Es war Sommer und ich las von Sylvia Harke „Wenn Frauen zu viel spüren. Schutz und Stärkung für Hochsensible“. Sie schrieb, sie habe auch einige „Kontaktallergien“ bei sich beobachtet. Ich wusste nicht, was das ist und schlug es nach. Bei der Kontaktallergie reagiert die Haut auf bestimmte Substanzen. Dabei kann die Haut anfangen zu jucken, es können sich Bläschen bilden, sie rötet sich höchstwahrscheinlich und sie kann nässen.


Eines Tages fuhr ich mit dem Fahrrad nachmittags durch Berlin-Kreuzberg. Die Sonne schien, ich schwitzte leicht auf dem Fahrrad und bemerkte ein unangenehmes Jucken auf den Armen.

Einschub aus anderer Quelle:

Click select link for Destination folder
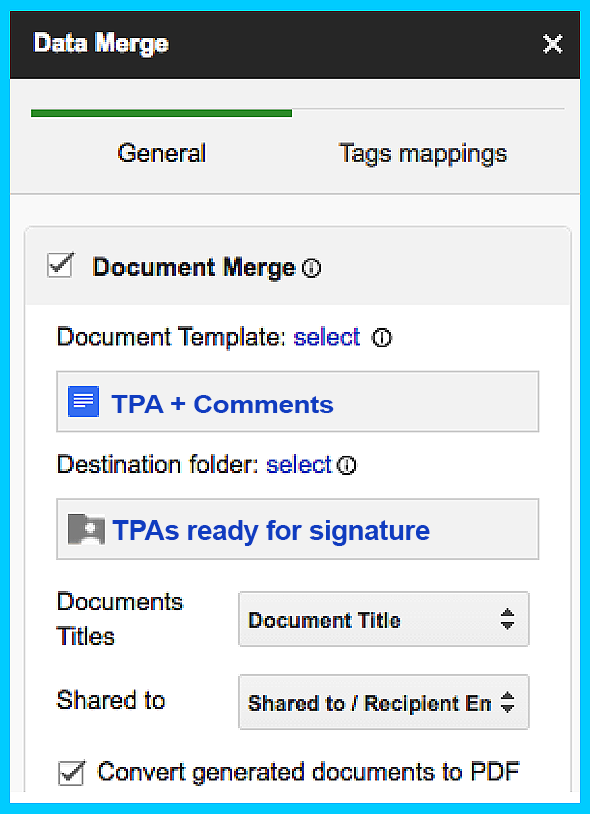The height and width of the screenshot is (814, 590). pos(299,465)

Daraufhin zog ich meine ziemlich knallgrüne, dünne Jacke aus und sah auf meinen Armen kleine rote Punkte, von denen das Jucken stammte. Eine Kontaktallergie! Das hatte ich zuvor noch nie! Ich fragte mich, weshalb sie genau jetzt auftrat, wo ich doch gerade erst davon gelesen hatte?

 

Wie stark können wir durch unser Denken unseren Körper beeinflussen? Oder war es Zufall, dass es nach dem Lesen davon geschah? Wir können mit unseren Gedanken einen großen Einfluss auf unseren Körper ausüben. Uns reicht bereits der Gedanke an Kaffee, um eine entsprechende anregende Reaktion im Körper auszulösen.

 

Da ist die Frage naheliegend, ob ich das mit der Kontaktallergie nicht einfach wieder rückgängig machen kann, wenn ich es selbst ausgelöst haben sollte. Da bemerke ich sofort einen Widerstand: Ich will dieses unnatürliche Material gar nicht auf meiner Haut haben! Ich verspüre sogar einen leichten Ekel. Tja, in diesem Fall wäre wohl eine ganze Menge Glaubenssatzarbeit nötig, damit ich wieder in Kontakt mit diesem Material gehen kann, ohne darauf so zu reagieren. Ich habe es mir allerdings leichter gemacht und die Klamotten mit Polyester einfach aussortiert.